WHAT TO DO = Check every line of the entries below for the word "agent", and copy the ones that have it.

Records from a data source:
=====

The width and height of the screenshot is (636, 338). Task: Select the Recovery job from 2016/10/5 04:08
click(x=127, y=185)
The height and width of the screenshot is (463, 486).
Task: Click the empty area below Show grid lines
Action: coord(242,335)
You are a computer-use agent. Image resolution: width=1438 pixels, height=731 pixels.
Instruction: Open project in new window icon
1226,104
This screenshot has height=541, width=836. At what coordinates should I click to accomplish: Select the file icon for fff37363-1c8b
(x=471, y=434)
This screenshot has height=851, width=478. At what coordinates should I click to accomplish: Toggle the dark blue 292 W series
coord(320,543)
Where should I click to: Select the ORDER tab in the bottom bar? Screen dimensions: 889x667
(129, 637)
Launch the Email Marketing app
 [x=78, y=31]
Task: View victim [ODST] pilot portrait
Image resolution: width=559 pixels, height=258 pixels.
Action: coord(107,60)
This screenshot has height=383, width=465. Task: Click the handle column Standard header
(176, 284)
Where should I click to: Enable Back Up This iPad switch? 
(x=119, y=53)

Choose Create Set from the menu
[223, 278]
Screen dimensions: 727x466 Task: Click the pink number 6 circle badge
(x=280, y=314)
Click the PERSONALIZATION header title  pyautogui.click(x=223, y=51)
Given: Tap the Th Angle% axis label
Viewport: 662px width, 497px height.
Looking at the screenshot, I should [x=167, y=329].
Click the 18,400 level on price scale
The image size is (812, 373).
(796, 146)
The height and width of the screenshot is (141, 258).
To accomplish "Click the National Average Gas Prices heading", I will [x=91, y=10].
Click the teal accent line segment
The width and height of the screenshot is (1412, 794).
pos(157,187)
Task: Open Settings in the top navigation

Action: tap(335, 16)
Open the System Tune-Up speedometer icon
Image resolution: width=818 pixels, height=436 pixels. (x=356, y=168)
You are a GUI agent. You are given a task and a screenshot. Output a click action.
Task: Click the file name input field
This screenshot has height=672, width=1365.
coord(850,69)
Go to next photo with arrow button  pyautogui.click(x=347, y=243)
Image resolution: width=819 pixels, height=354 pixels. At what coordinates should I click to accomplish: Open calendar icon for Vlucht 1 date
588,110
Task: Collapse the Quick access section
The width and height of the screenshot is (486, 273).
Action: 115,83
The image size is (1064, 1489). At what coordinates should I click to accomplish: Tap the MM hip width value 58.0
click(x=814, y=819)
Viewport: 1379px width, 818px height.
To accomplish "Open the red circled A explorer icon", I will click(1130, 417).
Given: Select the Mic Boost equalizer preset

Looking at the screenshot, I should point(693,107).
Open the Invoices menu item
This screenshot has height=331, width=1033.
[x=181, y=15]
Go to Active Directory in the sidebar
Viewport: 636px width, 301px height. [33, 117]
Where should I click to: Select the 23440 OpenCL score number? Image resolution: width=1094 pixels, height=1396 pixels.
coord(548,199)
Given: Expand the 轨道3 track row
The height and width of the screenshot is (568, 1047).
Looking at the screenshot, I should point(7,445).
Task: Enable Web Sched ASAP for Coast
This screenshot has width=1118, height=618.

=====

RESULT FOR THIS EXERCISE =
You are a computer-use agent. Image resolution: width=1438 pixels, height=731 pixels.
You are a GUI agent. You are given a task and a screenshot. Output a click action.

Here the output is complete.